With all that said, I can still hear a few of you out there saying "salads get boring". I hear ya! Spicing up a salad can be a simple as adding one or two new ingredients each week or adding a little bit more texture here and there. Here are a few things to think about when looking to make a low-energy-dense salad that isn't boring!
-Start with a base of a few different lettuce varieties. There is crisp head lettuce like iceberg or bibb that provides a little crunch. Then you have your romaine, deep green leaves full of nutrients like vitamin A, K and C. Don't forget to add a little red leaf lettuce in there because, the more color the better. Remember that different colors bring different phyotonutrients to your plate.
-Add tons of veggies! Top your base of lettuce with as many different color veggies as you can. Get tired of the same combo each week? Mix it up. Sometimes put on red tomatoes for your red, other days put on red peppers or instead of white onion, add zip with red onion.

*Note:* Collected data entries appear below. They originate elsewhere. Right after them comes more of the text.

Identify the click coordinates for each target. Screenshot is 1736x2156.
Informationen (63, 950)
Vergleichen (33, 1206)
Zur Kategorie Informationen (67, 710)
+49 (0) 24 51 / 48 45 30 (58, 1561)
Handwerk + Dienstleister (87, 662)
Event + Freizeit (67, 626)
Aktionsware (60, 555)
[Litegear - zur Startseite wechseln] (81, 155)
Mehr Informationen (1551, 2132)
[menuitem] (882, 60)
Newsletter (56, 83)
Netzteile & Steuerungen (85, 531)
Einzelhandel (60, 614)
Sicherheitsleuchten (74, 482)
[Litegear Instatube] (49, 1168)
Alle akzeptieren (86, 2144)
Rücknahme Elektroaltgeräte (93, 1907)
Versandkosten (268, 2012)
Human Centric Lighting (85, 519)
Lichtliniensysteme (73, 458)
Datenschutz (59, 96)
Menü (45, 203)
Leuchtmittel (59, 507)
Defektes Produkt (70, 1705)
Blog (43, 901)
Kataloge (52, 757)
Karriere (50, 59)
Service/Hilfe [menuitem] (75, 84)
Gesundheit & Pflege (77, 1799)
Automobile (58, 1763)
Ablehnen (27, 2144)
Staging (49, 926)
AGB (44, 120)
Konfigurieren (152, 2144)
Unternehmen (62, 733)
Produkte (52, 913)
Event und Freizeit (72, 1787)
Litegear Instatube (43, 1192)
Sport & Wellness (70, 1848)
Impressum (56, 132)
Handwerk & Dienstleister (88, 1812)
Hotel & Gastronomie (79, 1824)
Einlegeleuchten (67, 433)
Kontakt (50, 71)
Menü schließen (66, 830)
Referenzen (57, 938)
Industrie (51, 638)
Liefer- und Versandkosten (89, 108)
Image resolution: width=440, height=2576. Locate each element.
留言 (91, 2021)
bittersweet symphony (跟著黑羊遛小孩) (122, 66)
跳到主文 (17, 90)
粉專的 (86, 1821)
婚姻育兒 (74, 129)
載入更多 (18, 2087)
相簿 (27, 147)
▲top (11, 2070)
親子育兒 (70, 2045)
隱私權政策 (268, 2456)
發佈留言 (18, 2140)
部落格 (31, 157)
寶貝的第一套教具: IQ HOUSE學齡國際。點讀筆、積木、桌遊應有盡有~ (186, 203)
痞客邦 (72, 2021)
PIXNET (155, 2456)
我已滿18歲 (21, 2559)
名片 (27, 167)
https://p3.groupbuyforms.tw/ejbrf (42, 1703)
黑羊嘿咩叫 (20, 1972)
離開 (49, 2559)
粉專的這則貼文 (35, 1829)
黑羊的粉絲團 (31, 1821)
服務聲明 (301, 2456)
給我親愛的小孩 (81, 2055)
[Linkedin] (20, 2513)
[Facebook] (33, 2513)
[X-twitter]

-Let there be fruit. If you haven't started yet, today is the day to try adding fruit to your salad bowl. There are no real rules for what works and what doesn't. Try fresh or even canned if you don't have any fresh on hand. I personally like strawberries, blueberries, mandarin oranges, pear and apple the best, but you can get creative and add fruits like kiwi, cantaloupe, grapes, whatever your heart desires. Just go for color and flavor and you can't go wrong. If you decide to add dried fruits like cranberries, raisins or apricots, make sure to keep your portions in check. Those are a food that fall into the high-energy-dense category (water has been extracted so you get to eat less of them than the original version)
-Limit high calorie extras-You don't have to avoid these add on's because they are part of the way to jazz up a salad and prevent boredom, but do try to limit them because they are just the type of ingredients that lead to 700-900 calorie salads!
- Dried fruits
- Feta cheese-1 oz = 75 calories, 6 grams of fat
- Olives - 5 olives (kalamata pitted-my fav) 45 calories, 4.5 grams of fat
- blue cheese-1 oz = 100 calories, 8.2 grams of fat
- Walnut pieces- 1 oz = 190, 18 grams of fat
- Sunflower seeds - 2 tbsp = 103 calories, 9 grams fat
- Croutons - 130 calories, 5 grams of fat
Here is a link to Whole Foods which has some great salad ideas:
http://www.wholefoodsmarket.com/recipes/list_salad.html
7-Day Goals: Try measuring out a few of your salad ingredients. A dash of walnuts here may have turned into way more than 1 oz worth or your little bit of blue cheese may have morphed into a much bigger calorie punch than you intended. Get creative with your salad today!
~K
2 comments:
thanks for this post- i really love that book.
i keep forgetting to add fun addons to my salad. i always eat the same thing over and over again and therefore I am already into making fall soups whoops!
I know! You get to a point at the end of the summer where you can't see another head of lettuce cross your path!